Listed Building – Category A
- Designated: 14 May 1971
- Reference no.: LB24086

= Cumbernauld House =

Cumbernauld House is an 18th-century country house located in Cumbernauld, Scotland. It is located near in the Cumbernauld Glen, close to Cumbernauld Village, at . The house is situated on the site of (former) Cumbernauld Castle, which was besieged by General Monck in 1651. It was built in 1731, to designs by William Adam (1689–1748), for John Fleming, 6th Earl of Wigtown. In the later 20th century the house was used as offices, first by Cumbernauld Development Corporation, then North Lanarkshire Council, and latterly by DH Morris, who went into liquidation in March 2007. The building lay empty for a decade until it was developed into luxury apartments. Cumbernauld House is a category A listed building.

==History==
Cumbernauld Castle was built by the Fleming family, on the site where the house now sits.
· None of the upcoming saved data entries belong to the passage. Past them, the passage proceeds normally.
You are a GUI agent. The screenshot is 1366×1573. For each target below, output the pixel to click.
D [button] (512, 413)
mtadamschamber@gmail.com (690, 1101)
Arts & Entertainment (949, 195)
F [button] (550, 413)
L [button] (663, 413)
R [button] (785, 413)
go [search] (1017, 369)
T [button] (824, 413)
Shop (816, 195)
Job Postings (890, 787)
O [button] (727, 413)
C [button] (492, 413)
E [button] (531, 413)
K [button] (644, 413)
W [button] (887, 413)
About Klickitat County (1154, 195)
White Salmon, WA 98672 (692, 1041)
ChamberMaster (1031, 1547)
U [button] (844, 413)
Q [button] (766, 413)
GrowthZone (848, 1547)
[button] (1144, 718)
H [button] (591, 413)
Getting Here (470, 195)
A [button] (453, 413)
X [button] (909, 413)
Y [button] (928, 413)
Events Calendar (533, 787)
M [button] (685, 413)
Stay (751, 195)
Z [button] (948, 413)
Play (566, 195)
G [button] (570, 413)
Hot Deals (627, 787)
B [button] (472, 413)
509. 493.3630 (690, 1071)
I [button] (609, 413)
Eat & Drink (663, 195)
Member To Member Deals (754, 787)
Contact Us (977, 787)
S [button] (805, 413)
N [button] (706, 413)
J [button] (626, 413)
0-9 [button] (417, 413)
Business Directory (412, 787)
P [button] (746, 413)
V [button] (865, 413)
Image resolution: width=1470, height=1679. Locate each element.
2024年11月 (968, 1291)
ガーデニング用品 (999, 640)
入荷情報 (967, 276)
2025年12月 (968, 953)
The castle played host to the royalty of Scotland, including Mary, Queen of Scots, who visited the castle and planted a yew tree at Castlecary Castle, only a mile or two away, which still grows there. The whole great hall collapsed while the queen was staying there on 26 January 1562, and 7 or 8 men were killed. Most of the queen's party were out hunting. Mary was not hurt and visited the relatives of those who were injured or killed in the village below. After the new house was built, the castle was converted to stables, and was burnt down by dragoons posted here in 1746. One original wall can still be seen in the allotment area.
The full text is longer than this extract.